◆ **EXERCISE**
Return exactly the lines below, starting with the one that has "This screenshot has height=744, width=813." and going on through the one that has "Tap Official Business".

────────────────────

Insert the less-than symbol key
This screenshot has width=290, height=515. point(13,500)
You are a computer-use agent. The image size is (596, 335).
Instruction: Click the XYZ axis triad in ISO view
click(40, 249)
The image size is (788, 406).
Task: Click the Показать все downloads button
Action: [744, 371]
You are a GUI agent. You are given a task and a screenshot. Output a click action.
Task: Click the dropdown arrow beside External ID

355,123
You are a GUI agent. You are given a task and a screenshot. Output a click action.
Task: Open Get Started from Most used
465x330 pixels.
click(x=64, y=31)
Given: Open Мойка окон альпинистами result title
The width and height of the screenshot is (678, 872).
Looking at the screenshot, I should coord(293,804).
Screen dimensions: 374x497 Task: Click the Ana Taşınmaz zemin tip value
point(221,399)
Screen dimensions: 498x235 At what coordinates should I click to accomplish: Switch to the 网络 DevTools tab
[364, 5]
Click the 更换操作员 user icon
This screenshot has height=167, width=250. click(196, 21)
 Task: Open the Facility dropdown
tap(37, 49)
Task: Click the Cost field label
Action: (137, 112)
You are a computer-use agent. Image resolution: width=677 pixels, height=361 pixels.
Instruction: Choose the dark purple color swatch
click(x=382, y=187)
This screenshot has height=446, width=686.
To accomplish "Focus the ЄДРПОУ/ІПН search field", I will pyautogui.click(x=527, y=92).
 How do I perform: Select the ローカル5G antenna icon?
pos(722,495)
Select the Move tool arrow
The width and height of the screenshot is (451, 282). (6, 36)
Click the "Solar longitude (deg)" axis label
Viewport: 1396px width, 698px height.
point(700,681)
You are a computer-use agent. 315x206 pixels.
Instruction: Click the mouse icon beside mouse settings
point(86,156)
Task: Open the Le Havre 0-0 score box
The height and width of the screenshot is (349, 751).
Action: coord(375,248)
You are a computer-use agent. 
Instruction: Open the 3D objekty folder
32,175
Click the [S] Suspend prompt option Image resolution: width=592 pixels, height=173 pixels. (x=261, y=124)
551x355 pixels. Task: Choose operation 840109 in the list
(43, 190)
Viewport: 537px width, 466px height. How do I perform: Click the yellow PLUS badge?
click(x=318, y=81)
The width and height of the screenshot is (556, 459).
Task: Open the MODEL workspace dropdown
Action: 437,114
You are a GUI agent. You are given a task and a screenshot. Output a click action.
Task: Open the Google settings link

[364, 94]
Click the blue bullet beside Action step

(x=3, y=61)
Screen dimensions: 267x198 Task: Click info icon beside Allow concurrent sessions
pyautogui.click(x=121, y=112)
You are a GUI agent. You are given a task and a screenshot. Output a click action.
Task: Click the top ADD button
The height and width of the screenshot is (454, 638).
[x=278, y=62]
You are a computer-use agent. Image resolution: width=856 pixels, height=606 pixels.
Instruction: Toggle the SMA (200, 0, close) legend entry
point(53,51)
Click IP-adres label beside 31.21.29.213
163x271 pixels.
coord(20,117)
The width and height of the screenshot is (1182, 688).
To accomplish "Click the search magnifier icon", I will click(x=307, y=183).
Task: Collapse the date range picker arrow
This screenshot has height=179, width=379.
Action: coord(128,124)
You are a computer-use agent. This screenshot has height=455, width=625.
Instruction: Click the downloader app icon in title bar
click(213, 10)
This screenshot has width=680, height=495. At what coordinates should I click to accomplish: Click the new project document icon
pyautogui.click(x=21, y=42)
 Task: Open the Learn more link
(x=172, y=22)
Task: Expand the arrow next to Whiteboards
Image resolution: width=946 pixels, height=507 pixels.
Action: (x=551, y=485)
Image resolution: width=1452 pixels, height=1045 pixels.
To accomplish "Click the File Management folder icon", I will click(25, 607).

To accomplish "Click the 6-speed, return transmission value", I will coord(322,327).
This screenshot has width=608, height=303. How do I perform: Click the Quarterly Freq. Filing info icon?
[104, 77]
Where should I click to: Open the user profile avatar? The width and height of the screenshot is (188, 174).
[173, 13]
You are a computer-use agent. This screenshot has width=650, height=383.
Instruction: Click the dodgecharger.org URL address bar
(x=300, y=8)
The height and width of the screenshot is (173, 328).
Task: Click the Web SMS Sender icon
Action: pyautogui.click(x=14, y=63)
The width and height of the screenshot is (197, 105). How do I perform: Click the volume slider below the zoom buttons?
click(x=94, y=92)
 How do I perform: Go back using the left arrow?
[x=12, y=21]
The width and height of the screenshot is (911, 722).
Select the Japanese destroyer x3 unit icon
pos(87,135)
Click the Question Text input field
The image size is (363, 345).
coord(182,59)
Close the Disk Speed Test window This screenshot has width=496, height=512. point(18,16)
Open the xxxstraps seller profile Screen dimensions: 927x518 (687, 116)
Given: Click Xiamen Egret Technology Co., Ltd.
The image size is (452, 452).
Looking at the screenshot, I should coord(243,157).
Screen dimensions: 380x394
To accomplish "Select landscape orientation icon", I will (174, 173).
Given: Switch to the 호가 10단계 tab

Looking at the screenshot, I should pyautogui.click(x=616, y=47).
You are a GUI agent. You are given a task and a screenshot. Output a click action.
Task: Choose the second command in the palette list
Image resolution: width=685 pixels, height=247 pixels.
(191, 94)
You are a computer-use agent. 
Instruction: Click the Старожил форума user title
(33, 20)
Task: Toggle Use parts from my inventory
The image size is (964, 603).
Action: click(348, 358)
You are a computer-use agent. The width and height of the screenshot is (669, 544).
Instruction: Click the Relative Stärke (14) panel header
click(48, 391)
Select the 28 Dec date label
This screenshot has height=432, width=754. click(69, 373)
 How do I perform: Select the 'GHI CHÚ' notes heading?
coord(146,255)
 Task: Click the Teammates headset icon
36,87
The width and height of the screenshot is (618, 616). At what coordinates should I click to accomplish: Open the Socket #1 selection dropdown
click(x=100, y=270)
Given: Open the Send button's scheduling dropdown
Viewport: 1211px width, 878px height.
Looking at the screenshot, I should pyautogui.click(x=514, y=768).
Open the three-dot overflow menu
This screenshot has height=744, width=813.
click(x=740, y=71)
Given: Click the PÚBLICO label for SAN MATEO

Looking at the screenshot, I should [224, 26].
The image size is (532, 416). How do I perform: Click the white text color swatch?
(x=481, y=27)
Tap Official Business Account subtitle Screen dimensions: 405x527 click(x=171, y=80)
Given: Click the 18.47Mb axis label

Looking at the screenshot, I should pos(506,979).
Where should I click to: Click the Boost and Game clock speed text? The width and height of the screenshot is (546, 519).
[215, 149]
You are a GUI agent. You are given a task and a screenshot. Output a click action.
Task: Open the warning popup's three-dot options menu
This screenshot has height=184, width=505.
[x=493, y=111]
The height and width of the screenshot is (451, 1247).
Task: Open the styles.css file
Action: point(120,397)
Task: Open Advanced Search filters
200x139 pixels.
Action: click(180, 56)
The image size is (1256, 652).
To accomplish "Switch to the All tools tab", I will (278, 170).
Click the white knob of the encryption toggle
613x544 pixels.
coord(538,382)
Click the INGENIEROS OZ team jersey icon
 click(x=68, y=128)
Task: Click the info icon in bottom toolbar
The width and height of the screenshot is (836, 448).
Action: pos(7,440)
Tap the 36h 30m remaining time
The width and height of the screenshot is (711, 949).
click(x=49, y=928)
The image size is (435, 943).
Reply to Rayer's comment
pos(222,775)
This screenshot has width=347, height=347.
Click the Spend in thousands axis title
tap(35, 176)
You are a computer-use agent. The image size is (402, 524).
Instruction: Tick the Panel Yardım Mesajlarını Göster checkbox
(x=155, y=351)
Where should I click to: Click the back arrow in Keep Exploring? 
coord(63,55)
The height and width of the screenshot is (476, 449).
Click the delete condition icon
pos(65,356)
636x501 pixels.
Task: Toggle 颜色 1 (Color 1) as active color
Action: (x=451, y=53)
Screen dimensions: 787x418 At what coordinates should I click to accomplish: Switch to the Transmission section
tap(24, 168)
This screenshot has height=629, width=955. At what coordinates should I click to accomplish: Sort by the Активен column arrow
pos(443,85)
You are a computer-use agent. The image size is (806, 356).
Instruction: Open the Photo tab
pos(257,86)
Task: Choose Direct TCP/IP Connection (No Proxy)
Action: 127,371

────────────────────

◆ **RESPONSE**
This screenshot has height=744, width=813.
click(x=740, y=71)
Given: Click the PÚBLICO label for SAN MATEO

Looking at the screenshot, I should [224, 26].
The image size is (532, 416). How do I perform: Click the white text color swatch?
(x=481, y=27)
Tap Official Business Account subtitle Screen dimensions: 405x527 click(x=171, y=80)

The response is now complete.